**Extrait du document**.
------------------------------------

CADTM : Qu’est-ce qu’un enrichissement sans cause ?
Eric Toussaint : L’enrichissement sans cause désigne un enrichissement abusif, un gain obtenu par des moyens illégitimes. Cela correspond à un principe général du droit international selon l’article 38 du statut de la Cour internationale de justice [14]. Des États comme l’Allemagne, la France et l’Autriche empruntent à du 2% sur les marchés et prête à la Grèce à du 5% ou 5,5%, à l’Irlande à 6%. De même, le FMI emprunte à ses membres à bas taux d’intérêt et prête à la Grèce, à l’Irlande et au Portugal à des taux nettement supérieurs.
CADTM : Qu’est-ce que le caractère dolosif de la politique de la troïka ?

------------------------------------

**Consignes**.
1. Traduisez en anglais cette phrase de l'extrait sur l'enrichissement sans cause : « L’enrichissement sans cause désigne un enrichissement abusif, un gain obtenu par des moyens illégitimes. »
2. Poursuivez l'extrait sur l'enrichissement sans cause après sa dernière phrase.
Les entrées forment un matériau distinct de l'extrait.

------------------------------------

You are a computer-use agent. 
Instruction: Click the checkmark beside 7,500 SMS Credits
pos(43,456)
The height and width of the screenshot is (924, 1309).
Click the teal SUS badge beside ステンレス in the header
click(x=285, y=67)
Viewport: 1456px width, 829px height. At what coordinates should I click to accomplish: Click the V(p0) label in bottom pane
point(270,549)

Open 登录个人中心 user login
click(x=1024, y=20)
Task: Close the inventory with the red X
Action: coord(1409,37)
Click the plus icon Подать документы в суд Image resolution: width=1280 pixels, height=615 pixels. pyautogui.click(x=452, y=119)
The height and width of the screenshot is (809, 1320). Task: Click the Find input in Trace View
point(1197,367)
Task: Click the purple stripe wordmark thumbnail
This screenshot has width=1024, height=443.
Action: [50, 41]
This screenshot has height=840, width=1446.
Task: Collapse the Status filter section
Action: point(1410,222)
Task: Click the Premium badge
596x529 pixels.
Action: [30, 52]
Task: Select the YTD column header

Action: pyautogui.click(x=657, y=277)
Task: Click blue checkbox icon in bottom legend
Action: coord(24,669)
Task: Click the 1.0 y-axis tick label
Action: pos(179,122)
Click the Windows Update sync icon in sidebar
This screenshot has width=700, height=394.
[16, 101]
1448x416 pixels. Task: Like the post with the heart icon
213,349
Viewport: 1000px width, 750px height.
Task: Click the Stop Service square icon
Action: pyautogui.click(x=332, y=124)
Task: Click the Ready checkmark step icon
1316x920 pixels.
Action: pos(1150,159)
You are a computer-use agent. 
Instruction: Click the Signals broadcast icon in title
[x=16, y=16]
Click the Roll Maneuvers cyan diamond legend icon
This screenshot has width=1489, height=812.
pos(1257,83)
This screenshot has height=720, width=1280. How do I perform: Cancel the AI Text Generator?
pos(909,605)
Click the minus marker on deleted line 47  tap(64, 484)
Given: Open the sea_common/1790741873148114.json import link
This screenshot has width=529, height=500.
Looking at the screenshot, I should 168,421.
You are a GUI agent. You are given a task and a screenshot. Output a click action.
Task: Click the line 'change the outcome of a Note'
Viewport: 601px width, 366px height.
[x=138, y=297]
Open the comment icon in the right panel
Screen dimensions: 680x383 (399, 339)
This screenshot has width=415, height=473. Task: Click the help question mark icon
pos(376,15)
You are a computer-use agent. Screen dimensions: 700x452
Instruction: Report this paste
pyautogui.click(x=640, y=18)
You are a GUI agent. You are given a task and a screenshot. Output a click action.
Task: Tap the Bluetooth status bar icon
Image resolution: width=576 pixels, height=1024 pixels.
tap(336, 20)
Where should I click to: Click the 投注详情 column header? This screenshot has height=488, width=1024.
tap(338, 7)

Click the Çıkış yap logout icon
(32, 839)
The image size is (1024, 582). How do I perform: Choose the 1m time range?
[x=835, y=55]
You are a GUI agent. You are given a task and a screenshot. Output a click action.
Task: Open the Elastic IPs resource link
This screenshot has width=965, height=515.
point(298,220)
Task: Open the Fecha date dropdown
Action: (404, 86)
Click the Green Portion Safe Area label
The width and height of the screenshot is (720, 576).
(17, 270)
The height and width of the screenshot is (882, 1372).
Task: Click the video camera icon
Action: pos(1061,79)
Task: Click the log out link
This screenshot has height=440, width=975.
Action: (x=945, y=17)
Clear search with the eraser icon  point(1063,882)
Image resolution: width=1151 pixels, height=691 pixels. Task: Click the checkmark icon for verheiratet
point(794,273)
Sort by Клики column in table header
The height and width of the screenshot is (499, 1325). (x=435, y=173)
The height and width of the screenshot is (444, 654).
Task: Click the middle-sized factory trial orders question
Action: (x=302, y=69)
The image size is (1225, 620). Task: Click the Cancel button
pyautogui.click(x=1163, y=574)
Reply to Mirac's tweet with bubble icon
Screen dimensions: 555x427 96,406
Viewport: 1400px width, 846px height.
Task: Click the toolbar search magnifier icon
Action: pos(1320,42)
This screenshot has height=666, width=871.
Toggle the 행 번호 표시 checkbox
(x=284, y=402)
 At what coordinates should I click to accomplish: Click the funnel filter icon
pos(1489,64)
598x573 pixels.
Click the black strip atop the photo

------------------------------------

**Exercices corrigés**.
1. Unjust enrichment refers to abusive enrichment, a gain obtained through illegitimate means.

2.
Eric Toussaint : Le dol [15] est une autre notion importante du droit international. Il désigne un comportement condamnable qui consiste à porter préjudice à autrui de manière intentionnelle. Si un État a été amené à conclure un emprunt par la conduite frauduleuse d’un autre État ou d’une organisation internationale ayant participé à la négociation, il peut invoquer le dol comme viciant son consentement à être lié par ledit contrat. Or la troïka profite de la détresse de la Grèce, de l’Irlande et du Portugal, pour imposer des mesures qui portent atteinte aux droits économiques et sociaux des citoyens de ces pays, qui remettent en cause des conventions collectives, qui constituent une violation de la souveraineté du pays et, dans certain cas, de son ordre constitutionnel. Au début du mois d’août 2011, on a eu la preuve, grâce à certains organes de presse italiens, que la BCE profitait des attaques spéculatives contre ce pays pour exiger de ses autorités qu’elles appliquent le même type de mesures antisociales que la Grèce, l’Irlande et le Portugal. Sans l’engagement des autorités italiennes à réaliser ces mesures, la BCE menaçait de ne pas venir en aide à l’Italie.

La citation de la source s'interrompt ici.